Instructions to follow
Copy out every row below word for word.

[Entries for finding text and elements]
>>
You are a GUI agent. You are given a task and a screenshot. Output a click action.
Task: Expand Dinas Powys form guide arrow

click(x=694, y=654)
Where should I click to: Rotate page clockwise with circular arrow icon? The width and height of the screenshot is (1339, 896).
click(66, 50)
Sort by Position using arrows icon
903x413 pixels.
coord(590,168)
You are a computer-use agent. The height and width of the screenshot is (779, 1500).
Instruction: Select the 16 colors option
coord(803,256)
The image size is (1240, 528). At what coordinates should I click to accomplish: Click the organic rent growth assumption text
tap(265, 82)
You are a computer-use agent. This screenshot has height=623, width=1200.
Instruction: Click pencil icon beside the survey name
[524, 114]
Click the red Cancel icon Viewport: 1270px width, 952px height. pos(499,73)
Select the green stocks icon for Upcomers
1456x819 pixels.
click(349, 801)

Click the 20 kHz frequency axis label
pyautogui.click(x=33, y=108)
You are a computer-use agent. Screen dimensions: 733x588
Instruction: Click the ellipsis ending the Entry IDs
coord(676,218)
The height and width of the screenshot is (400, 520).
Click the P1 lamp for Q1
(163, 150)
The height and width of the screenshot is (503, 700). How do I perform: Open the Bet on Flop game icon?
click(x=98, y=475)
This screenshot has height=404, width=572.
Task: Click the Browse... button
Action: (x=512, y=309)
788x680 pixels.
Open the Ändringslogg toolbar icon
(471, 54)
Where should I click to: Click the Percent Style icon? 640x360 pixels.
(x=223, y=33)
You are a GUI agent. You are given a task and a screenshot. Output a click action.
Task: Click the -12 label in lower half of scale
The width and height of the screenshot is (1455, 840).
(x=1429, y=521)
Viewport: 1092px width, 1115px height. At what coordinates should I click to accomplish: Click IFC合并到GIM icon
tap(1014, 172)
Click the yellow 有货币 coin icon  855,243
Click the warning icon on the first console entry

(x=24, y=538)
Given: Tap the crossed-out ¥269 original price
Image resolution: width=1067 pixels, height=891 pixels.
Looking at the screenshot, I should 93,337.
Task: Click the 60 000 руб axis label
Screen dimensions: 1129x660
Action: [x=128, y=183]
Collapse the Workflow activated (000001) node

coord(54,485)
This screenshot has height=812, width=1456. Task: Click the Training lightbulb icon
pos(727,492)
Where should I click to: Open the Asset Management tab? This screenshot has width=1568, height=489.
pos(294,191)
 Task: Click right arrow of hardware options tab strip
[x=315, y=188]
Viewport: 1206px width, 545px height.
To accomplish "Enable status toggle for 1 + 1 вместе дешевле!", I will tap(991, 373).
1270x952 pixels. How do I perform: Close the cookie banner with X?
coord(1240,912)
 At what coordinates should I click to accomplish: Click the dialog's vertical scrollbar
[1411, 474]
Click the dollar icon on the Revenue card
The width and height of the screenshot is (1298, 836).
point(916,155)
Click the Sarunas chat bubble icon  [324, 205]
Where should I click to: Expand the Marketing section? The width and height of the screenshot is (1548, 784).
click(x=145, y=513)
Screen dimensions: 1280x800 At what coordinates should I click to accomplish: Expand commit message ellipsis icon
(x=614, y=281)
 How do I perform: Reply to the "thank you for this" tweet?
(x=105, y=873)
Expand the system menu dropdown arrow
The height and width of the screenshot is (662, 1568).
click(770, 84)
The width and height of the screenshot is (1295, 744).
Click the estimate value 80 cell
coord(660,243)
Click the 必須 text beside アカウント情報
<<
Solution
You are a GUI agent. You are given a task and a screenshot. Output a click action.
Task: Expand Dinas Powys form guide arrow

click(x=694, y=654)
Where should I click to: Rotate page clockwise with circular arrow icon? The width and height of the screenshot is (1339, 896).
click(66, 50)
Sort by Position using arrows icon
903x413 pixels.
coord(590,168)
You are a computer-use agent. The height and width of the screenshot is (779, 1500).
Instruction: Select the 16 colors option
coord(803,256)
The image size is (1240, 528). At what coordinates should I click to accomplish: Click the organic rent growth assumption text
tap(265, 82)
You are a computer-use agent. This screenshot has height=623, width=1200.
Instruction: Click pencil icon beside the survey name
[524, 114]
Click the red Cancel icon Viewport: 1270px width, 952px height. pos(499,73)
Select the green stocks icon for Upcomers
1456x819 pixels.
click(349, 801)

Click the 20 kHz frequency axis label
pyautogui.click(x=33, y=108)
You are a computer-use agent. Screen dimensions: 733x588
Instruction: Click the ellipsis ending the Entry IDs
coord(676,218)
The height and width of the screenshot is (400, 520).
Click the P1 lamp for Q1
(163, 150)
The height and width of the screenshot is (503, 700). How do I perform: Open the Bet on Flop game icon?
click(x=98, y=475)
This screenshot has height=404, width=572.
Task: Click the Browse... button
Action: (x=512, y=309)
788x680 pixels.
Open the Ändringslogg toolbar icon
(471, 54)
Where should I click to: Click the Percent Style icon? 640x360 pixels.
(x=223, y=33)
You are a GUI agent. You are given a task and a screenshot. Output a click action.
Task: Click the -12 label in lower half of scale
The width and height of the screenshot is (1455, 840).
(x=1429, y=521)
Viewport: 1092px width, 1115px height. At what coordinates should I click to accomplish: Click IFC合并到GIM icon
tap(1014, 172)
Click the yellow 有货币 coin icon  855,243
Click the warning icon on the first console entry

(x=24, y=538)
Given: Tap the crossed-out ¥269 original price
Image resolution: width=1067 pixels, height=891 pixels.
Looking at the screenshot, I should 93,337.
Task: Click the 60 000 руб axis label
Screen dimensions: 1129x660
Action: [x=128, y=183]
Collapse the Workflow activated (000001) node

coord(54,485)
This screenshot has height=812, width=1456. Task: Click the Training lightbulb icon
pos(727,492)
Where should I click to: Open the Asset Management tab? This screenshot has width=1568, height=489.
pos(294,191)
 Task: Click right arrow of hardware options tab strip
[x=315, y=188]
Viewport: 1206px width, 545px height.
To accomplish "Enable status toggle for 1 + 1 вместе дешевле!", I will tap(991, 373).
1270x952 pixels. How do I perform: Close the cookie banner with X?
coord(1240,912)
 At what coordinates should I click to accomplish: Click the dialog's vertical scrollbar
[1411, 474]
Click the dollar icon on the Revenue card
The width and height of the screenshot is (1298, 836).
point(916,155)
Click the Sarunas chat bubble icon  [324, 205]
Where should I click to: Expand the Marketing section? The width and height of the screenshot is (1548, 784).
click(x=145, y=513)
Screen dimensions: 1280x800 At what coordinates should I click to accomplish: Expand commit message ellipsis icon
(x=614, y=281)
 How do I perform: Reply to the "thank you for this" tweet?
(x=105, y=873)
Expand the system menu dropdown arrow
The height and width of the screenshot is (662, 1568).
click(770, 84)
The width and height of the screenshot is (1295, 744).
Click the estimate value 80 cell
coord(660,243)
Click the 必須 text beside アカウント情報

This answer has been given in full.